***** Extracted information *****

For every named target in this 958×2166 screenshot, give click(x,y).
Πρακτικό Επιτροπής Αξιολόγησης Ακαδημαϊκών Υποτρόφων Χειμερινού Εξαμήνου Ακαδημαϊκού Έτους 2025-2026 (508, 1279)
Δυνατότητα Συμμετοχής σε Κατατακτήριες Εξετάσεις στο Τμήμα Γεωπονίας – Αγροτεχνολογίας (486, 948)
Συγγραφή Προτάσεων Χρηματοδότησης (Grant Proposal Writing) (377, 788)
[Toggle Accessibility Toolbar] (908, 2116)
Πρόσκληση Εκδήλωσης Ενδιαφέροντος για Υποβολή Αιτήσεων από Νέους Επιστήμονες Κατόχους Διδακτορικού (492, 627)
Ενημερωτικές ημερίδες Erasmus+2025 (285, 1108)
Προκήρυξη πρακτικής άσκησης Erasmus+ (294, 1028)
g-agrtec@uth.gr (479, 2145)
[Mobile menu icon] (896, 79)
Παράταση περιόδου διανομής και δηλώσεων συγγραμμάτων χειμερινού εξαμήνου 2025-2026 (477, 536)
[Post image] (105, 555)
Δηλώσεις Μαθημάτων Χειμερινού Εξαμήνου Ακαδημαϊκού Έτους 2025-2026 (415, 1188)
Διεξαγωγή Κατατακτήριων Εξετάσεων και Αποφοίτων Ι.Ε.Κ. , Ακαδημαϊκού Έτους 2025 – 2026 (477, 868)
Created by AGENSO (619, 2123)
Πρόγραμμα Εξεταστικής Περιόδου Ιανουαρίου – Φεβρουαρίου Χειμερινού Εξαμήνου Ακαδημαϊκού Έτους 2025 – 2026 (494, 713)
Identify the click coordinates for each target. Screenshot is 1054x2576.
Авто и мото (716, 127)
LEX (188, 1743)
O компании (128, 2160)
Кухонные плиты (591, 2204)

*****

Copy out every line of the listing above, word for word and in the same order.

Task result:
For every named target in this 958×2166 screenshot, give click(x,y).
Πρακτικό Επιτροπής Αξιολόγησης Ακαδημαϊκών Υποτρόφων Χειμερινού Εξαμήνου Ακαδημαϊκού Έτους 2025-2026 (508, 1279)
Δυνατότητα Συμμετοχής σε Κατατακτήριες Εξετάσεις στο Τμήμα Γεωπονίας – Αγροτεχνολογίας (486, 948)
Συγγραφή Προτάσεων Χρηματοδότησης (Grant Proposal Writing) (377, 788)
[Toggle Accessibility Toolbar] (908, 2116)
Πρόσκληση Εκδήλωσης Ενδιαφέροντος για Υποβολή Αιτήσεων από Νέους Επιστήμονες Κατόχους Διδακτορικού (492, 627)
Ενημερωτικές ημερίδες Erasmus+2025 (285, 1108)
Προκήρυξη πρακτικής άσκησης Erasmus+ (294, 1028)
g-agrtec@uth.gr (479, 2145)
[Mobile menu icon] (896, 79)
Παράταση περιόδου διανομής και δηλώσεων συγγραμμάτων χειμερινού εξαμήνου 2025-2026 (477, 536)
[Post image] (105, 555)
Δηλώσεις Μαθημάτων Χειμερινού Εξαμήνου Ακαδημαϊκού Έτους 2025-2026 (415, 1188)
Διεξαγωγή Κατατακτήριων Εξετάσεων και Αποφοίτων Ι.Ε.Κ. , Ακαδημαϊκού Έτους 2025 – 2026 (477, 868)
Created by AGENSO (619, 2123)
Πρόγραμμα Εξεταστικής Περιόδου Ιανουαρίου – Φεβρουαρίου Χειμερινού Εξαμήνου Ακαδημαϊκού Έτους 2025 – 2026 (494, 713)
Identify the click coordinates for each target. Screenshot is 1054x2576.
Авто и мото (716, 127)
LEX (188, 1743)
O компании (128, 2160)
Кухонные плиты (591, 2204)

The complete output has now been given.